Excerpted text:
John P. LADIKA, Petitioner-Appellant,v.COMMISSIONER OF INTERNAL REVENUE, Respondent-Appellee.

No. 89-70346.

United States Court of Appeals, Ninth Circuit.

Submitted March 26, 1990.* Decided April 3, 1990.

Before FLETCHER, LEAVY and FERNANDEZ, Circuit Judges.


John P. Ladika appeals, pro se, the Tax Court's grant of the Commissioner of Internal Revenue's (CIR) motion to dismiss Ladika's petition for redetermination of deficiencies and additions to tax assessed by the CIR. The Tax Court found that Ladika's petition failed to allege any specific assignments of error in the CIR's calculation of Ladika's tax deficiency, as required under Tax Court Rule 34(b) (4). We affirm the Tax Court's decision, as well as its imposition of damages pursuant to 26 U.S.C. § 6673, but decline to award the sanctions requested by the CIR pursuant to Fed. R. App. P. 38, and 28 U.S.C. § 1912.

Raw data:

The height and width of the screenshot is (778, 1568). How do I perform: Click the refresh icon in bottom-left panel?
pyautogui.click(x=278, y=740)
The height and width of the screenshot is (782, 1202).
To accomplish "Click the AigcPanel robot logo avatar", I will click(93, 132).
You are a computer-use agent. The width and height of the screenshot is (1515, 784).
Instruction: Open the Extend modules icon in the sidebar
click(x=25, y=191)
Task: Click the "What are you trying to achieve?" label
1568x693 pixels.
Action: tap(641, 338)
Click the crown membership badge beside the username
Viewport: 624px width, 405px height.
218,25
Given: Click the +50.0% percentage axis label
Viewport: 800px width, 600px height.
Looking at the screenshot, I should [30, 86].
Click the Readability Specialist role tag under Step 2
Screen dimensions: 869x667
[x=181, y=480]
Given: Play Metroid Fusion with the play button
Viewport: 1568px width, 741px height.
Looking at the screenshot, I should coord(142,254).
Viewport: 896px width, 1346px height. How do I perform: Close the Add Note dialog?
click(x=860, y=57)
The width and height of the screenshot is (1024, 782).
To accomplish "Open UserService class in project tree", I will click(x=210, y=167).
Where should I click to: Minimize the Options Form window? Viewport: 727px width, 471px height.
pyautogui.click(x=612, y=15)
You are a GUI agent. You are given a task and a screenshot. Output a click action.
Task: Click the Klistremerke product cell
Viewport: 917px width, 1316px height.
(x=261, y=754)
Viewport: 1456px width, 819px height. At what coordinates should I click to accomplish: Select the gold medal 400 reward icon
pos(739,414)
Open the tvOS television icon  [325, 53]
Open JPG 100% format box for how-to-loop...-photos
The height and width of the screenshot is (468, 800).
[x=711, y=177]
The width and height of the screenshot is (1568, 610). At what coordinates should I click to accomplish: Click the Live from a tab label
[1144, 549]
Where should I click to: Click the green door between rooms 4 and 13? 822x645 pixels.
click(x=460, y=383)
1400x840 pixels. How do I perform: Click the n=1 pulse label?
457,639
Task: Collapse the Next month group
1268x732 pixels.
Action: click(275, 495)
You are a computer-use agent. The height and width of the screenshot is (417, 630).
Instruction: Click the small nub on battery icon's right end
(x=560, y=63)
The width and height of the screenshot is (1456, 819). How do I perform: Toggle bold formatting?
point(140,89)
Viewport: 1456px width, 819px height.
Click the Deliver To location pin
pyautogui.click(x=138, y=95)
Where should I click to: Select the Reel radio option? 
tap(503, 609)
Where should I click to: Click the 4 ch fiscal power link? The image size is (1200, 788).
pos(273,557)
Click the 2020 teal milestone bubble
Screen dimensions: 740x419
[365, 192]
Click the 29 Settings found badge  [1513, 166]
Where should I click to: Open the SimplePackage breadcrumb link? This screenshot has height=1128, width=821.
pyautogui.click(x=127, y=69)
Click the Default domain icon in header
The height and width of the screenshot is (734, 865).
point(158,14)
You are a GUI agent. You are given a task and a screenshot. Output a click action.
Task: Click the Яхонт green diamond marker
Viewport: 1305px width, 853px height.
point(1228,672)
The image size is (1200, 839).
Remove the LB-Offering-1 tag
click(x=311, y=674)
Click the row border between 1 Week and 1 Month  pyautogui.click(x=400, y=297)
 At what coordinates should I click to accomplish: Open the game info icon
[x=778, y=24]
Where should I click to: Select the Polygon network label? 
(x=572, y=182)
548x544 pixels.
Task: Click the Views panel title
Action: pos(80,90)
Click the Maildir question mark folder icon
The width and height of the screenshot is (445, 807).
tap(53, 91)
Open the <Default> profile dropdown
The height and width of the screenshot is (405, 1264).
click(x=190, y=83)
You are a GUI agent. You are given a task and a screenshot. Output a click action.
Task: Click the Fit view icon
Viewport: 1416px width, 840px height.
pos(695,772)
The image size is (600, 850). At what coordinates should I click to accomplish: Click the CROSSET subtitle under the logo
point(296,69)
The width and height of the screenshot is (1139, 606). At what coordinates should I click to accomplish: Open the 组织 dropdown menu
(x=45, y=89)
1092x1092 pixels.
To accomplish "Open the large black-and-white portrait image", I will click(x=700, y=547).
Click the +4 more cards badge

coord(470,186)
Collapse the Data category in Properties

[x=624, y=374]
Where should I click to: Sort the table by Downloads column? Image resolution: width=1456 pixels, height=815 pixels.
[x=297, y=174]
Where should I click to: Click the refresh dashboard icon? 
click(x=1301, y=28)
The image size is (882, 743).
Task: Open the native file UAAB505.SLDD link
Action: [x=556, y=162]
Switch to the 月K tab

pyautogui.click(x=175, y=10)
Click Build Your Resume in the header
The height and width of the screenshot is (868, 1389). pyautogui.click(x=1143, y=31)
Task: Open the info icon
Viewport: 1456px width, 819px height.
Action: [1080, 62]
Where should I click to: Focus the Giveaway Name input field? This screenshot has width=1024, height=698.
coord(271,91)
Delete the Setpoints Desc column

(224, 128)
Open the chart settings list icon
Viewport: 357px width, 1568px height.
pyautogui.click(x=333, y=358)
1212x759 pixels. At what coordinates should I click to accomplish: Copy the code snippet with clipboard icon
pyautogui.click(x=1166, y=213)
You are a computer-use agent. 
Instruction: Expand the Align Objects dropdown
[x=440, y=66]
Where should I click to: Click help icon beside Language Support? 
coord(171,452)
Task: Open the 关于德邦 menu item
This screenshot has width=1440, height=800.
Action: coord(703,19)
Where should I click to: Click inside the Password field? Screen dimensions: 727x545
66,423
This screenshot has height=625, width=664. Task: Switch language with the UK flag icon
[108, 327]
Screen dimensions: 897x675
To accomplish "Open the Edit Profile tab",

Required tasks:
a - Reproduce word for word the passage of the court opinion that begins at the words "No. 89-70346." and stops after the words "U.S.C. § 1912.".
b - Summarize the court opinion in two sentences.

Expected responses:
a -
No. 89-70346.

United States Court of Appeals, Ninth Circuit.

Submitted March 26, 1990.* Decided April 3, 1990.

Before FLETCHER, LEAVY and FERNANDEZ, Circuit Judges.


John P. Ladika appeals, pro se, the Tax Court's grant of the Commissioner of Internal Revenue's (CIR) motion to dismiss Ladika's petition for redetermination of deficiencies and additions to tax assessed by the CIR. The Tax Court found that Ladika's petition failed to allege any specific assignments of error in the CIR's calculation of Ladika's tax deficiency, as required under Tax Court Rule 34(b) (4). We affirm the Tax Court's decision, as well as its imposition of damages pursuant to 26 U.S.C. § 6673, but decline to award the sanctions requested by the CIR pursuant to Fed. R. App. P. 38, and 28 U.S.C. § 1912.

b - John P. Ladika, representing himself, appealed the Tax Court's dismissal of his petition challenging deficiencies and additions to tax assessed by the Commissioner of Internal Revenue, which the Tax Court dismissed because the petition alleged no specific errors as Tax Court Rule 34(b)(4) requires. The Ninth Circuit affirmed that decision and the Tax Court's damages under 26 U.S.C. § 6673 but declined to award the sanctions the Commissioner requested under Fed. R. App. P. 38 and 28 U.S.C. § 1912.